Fig. 9. (a) exhibits the number of macroalgae pixels (denoted as N) predicted in the Subei Shoal between 13 and 18 in May 2017 (eight scenes per day), except for the scenes covered by clouds completely. The prediction maps of highlighted dates (red dashed circles) are displayed in (b)–(d), respectively.

5. Discussion 5.1 Coverage comparison between GOCI and L8/OLI In addition to the spatial patterns of MAB, the statistic of algae coverage is essential for longterm series of bloom events, which is one of the most concerned measurements for local government and citizen. For remote monitoring of MAB using ocean color imagery, a reasonable estimation of algae coverage is based on accurate extracting of algae pixels. Thus, it is necessary to preliminarily validate whether MLP-derived prediction maps can provide an acceptable estimation of algae coverage.
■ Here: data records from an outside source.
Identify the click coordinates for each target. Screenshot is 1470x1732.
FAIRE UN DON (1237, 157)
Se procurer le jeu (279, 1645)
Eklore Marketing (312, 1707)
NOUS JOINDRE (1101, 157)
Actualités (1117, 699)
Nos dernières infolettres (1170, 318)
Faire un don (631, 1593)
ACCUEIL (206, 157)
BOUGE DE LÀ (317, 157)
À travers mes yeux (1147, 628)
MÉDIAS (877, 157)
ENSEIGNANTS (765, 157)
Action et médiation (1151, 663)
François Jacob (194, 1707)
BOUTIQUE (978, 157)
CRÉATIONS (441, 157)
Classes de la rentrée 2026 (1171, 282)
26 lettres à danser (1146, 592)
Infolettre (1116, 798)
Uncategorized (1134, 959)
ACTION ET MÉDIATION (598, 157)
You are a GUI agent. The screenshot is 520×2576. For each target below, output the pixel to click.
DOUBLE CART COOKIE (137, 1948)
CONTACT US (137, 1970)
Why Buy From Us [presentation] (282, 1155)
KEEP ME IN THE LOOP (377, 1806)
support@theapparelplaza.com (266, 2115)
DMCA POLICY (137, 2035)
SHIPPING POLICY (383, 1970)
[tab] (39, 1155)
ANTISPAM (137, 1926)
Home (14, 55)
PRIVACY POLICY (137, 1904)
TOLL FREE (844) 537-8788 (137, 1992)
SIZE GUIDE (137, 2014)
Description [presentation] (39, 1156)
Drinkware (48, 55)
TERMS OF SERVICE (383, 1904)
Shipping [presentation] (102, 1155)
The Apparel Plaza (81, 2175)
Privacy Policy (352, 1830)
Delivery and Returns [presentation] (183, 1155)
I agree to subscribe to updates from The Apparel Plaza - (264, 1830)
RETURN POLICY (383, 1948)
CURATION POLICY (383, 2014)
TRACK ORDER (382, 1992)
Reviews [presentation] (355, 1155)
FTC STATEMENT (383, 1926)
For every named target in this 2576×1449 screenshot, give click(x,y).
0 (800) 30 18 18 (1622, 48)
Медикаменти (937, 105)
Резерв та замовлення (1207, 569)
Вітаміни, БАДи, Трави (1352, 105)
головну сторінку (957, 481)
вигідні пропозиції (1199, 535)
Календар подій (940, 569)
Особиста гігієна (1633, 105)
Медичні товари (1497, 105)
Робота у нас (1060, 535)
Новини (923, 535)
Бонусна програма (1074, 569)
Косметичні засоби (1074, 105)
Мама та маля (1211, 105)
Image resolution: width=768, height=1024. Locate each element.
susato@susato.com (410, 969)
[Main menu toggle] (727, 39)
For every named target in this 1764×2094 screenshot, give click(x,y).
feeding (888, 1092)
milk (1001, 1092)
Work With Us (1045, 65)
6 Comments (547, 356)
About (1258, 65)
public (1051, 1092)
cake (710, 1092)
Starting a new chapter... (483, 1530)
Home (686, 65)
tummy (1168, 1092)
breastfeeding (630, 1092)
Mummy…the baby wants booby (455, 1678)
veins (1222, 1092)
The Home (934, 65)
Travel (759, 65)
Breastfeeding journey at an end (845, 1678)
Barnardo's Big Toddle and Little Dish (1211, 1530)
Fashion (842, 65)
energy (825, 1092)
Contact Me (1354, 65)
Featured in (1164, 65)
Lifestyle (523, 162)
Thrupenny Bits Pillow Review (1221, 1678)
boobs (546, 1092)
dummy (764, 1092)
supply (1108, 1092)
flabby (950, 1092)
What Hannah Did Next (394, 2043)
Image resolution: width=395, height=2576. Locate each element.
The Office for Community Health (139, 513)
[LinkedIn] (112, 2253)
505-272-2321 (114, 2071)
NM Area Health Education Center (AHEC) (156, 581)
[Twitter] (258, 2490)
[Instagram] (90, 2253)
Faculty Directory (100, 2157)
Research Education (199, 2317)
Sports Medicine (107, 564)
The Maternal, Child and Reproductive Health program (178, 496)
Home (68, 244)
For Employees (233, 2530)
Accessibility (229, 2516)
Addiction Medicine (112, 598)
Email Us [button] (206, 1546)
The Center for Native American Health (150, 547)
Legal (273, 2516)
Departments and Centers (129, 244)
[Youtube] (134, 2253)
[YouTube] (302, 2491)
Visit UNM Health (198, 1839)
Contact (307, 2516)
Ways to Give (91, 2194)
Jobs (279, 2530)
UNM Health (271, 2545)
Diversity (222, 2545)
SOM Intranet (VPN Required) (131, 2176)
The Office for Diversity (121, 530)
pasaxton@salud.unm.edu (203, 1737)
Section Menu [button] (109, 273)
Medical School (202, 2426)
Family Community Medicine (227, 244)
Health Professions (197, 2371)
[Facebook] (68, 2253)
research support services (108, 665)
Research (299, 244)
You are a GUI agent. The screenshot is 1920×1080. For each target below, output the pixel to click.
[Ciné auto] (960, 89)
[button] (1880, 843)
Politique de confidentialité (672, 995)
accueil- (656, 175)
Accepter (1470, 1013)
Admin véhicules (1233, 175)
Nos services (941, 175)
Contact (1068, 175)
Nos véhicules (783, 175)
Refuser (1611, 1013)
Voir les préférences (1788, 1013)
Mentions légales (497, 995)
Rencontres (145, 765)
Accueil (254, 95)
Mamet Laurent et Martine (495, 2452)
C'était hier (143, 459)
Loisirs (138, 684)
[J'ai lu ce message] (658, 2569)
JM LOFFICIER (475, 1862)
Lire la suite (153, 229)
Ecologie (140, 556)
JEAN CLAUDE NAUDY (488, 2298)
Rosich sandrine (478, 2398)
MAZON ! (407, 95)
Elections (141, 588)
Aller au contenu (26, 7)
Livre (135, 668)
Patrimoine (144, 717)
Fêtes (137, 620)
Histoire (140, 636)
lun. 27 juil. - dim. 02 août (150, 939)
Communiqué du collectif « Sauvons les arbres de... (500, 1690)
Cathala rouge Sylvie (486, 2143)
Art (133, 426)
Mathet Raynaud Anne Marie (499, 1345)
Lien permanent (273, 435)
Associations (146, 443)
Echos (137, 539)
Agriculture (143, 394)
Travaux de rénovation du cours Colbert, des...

However, in nature, it is difficult to validate the fidelity of estimated coverage directly upon in situ observations. Instead, 10 image pairs of L8/OLI and quasi-simultaneous GOCI data in the YS with minimal cloud cover were selected (see Table 2) for the cross-validation by taking macroalgae revealed in L8/OLI images as ‘ground-truth’. The time interval between each image pair is within 20 minutes. The ‘true’ macroalgae pixels were manually labeled using the gradient maps of L8/OLI FAI images to ensure the reliability of these reference data.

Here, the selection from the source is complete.